(Records from a pointing dataset)
——————
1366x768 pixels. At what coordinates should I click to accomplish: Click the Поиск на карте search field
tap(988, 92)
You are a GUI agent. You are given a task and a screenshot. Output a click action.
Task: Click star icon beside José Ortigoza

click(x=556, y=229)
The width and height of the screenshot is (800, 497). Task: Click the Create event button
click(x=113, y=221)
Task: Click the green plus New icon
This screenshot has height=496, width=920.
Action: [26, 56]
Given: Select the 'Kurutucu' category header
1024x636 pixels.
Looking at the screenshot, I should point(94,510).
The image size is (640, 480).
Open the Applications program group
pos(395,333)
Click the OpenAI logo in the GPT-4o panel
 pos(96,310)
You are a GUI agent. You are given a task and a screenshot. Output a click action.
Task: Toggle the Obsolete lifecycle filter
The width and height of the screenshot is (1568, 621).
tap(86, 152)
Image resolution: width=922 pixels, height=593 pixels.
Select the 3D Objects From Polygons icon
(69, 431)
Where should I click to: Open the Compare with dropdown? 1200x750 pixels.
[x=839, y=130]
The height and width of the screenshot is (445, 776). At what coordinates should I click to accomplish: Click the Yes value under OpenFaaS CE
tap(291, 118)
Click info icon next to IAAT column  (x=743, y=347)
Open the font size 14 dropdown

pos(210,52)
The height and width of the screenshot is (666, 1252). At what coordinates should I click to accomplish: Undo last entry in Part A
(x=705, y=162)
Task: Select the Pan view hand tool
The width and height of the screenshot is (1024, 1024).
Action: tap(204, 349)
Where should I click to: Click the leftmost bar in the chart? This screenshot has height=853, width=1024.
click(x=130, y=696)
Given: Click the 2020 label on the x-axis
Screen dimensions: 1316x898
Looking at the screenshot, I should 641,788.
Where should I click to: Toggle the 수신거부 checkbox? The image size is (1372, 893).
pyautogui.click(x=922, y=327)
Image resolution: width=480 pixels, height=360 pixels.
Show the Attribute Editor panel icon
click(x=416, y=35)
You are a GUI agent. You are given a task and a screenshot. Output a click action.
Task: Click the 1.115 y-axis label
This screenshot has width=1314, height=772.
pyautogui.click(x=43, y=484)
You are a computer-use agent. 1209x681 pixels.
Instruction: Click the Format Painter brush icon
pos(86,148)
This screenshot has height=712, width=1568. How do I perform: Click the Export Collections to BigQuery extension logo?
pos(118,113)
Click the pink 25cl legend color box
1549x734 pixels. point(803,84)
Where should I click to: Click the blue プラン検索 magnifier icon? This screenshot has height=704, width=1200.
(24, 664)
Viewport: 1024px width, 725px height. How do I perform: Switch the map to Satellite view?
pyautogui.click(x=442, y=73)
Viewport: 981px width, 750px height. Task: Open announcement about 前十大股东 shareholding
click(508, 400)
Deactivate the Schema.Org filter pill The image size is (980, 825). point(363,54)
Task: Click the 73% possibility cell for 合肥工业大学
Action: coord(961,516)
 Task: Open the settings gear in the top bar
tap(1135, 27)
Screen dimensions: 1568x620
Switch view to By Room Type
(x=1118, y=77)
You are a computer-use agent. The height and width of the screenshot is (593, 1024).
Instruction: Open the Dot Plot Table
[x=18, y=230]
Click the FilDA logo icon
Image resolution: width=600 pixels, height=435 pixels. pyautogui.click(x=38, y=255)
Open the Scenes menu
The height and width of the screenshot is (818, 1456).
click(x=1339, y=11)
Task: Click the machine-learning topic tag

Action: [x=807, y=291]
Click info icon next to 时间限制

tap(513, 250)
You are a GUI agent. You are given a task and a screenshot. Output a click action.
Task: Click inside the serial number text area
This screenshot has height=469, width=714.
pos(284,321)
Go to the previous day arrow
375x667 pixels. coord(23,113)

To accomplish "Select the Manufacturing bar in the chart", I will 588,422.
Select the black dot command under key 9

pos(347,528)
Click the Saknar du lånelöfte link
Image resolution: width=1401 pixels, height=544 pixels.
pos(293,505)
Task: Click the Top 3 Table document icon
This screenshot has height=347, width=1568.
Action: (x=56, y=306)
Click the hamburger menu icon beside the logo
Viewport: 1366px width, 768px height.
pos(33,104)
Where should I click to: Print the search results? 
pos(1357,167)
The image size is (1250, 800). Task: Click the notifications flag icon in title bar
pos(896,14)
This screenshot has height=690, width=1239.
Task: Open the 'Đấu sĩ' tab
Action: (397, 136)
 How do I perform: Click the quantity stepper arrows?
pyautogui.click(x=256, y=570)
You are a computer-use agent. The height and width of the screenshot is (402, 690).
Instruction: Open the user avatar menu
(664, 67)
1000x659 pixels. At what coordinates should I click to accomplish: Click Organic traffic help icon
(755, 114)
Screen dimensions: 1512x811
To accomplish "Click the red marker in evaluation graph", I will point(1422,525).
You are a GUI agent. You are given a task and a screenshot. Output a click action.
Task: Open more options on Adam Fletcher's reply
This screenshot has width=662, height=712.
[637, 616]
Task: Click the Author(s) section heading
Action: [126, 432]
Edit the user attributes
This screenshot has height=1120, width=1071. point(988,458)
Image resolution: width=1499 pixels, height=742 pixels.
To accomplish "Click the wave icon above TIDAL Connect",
——————
→ To do
Reproduce verbatim the lines of the records above, starting at the line that contains "Image resolution: width=1499" and ending at the end of the records.

→ Expected answer
Image resolution: width=1499 pixels, height=742 pixels.
To accomplish "Click the wave icon above TIDAL Connect",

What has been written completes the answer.